Sterling firmed slightly versus the dollar on Thursday, regaining some poise after sharp falls from this week's 14-year peaks prompted by uncertainty over Britain's monetary policy outlook.
Minutes from the Bank of England's last rate-setting meeting, released on Wednesday, showed only five of the Monetary Policy Committee's nine members voted for this month's surprise interest rate hike to 5.25 percent - a much closer outcome than the 7-2 split expected by the market.
Coupled with comments late on Tuesday from BoE Governor Mervyn King that early action against high inflation may avoid the need for bigger rate rises later, the minutes cast some doubt on the scope of further monetary tightening.
"I think we are certainly in a period of consolidation, and people are going to wait and see much more in terms of the outlook for UK interest rates," Chris Gothard, currency analyst at Brown Brothers Harriman said.

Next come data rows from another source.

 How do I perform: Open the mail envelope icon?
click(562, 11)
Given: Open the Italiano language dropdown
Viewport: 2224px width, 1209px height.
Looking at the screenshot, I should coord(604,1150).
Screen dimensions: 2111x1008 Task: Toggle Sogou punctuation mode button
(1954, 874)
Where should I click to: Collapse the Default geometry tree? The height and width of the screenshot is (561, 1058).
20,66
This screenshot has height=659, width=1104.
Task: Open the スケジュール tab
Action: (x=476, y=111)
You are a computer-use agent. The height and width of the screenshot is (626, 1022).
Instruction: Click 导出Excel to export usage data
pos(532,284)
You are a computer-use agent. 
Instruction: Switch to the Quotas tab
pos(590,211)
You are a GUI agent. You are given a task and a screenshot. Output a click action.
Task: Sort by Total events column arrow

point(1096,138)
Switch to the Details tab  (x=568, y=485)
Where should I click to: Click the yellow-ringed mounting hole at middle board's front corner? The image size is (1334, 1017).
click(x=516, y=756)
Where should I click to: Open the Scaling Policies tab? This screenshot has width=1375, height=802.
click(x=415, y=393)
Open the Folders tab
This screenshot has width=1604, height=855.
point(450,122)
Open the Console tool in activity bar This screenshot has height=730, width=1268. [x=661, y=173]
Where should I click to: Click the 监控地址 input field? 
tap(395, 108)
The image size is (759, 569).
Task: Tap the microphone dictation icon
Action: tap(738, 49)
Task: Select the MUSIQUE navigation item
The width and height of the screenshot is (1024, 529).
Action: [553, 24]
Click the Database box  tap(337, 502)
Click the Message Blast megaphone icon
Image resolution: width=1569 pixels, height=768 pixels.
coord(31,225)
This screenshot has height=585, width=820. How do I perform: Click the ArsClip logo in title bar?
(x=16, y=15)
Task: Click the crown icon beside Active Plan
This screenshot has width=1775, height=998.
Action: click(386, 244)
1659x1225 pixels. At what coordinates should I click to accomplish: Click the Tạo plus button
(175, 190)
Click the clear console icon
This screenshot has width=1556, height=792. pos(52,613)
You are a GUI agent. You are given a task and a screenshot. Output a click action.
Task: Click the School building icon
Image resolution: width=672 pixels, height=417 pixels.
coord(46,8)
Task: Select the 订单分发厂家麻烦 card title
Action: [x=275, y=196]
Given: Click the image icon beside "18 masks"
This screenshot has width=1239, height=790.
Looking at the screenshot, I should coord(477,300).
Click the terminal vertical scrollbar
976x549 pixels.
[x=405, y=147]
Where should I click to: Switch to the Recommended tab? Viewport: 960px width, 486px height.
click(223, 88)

By 1511 GMT, sterling was up 0.1 percent on the day at $1.9703 - having tumbled from this week's 14-year peak of $1.9917 - the highest since the currency was forced out of the European Union's Exchange Rate Mechanism (ERM) in 1992.
Wednesday's fall appeared to put the tantalising $2 level out of the pound's reach for now. The euro was flat on the day at 65.86 having hit a 4-year low earlier this week at 65.34. The pound had also retreated from 14-year highs hit against the low-yielding yen this week.